Requirements = Extract the lines from the start of the records through the line that contains "pyautogui.click(x=608, y=392)", including that line, and reproduce them word for word.

Entries giving text and item locations =
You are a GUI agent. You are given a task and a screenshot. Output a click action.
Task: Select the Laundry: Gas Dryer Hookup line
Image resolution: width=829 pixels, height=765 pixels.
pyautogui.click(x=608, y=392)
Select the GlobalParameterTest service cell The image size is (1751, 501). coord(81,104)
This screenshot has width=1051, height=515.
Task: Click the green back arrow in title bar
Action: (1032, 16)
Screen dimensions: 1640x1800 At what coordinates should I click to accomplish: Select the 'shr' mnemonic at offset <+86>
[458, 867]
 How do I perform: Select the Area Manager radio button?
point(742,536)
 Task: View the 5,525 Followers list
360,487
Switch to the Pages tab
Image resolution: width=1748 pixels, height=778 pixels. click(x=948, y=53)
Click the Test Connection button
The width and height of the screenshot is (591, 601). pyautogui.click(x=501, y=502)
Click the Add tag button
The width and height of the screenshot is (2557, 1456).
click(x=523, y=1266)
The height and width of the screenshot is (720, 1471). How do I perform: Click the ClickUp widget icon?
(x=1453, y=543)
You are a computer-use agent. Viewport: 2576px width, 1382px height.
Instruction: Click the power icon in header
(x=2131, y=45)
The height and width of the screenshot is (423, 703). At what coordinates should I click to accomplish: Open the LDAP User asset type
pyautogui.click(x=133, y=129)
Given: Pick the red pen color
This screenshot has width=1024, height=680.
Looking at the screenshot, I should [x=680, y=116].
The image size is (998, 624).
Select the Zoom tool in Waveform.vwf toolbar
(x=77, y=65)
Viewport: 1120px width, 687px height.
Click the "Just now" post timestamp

Task response =
You are a GUI agent. You are given a task and a screenshot. Output a click action.
Task: Select the Laundry: Gas Dryer Hookup line
Image resolution: width=829 pixels, height=765 pixels.
pyautogui.click(x=608, y=392)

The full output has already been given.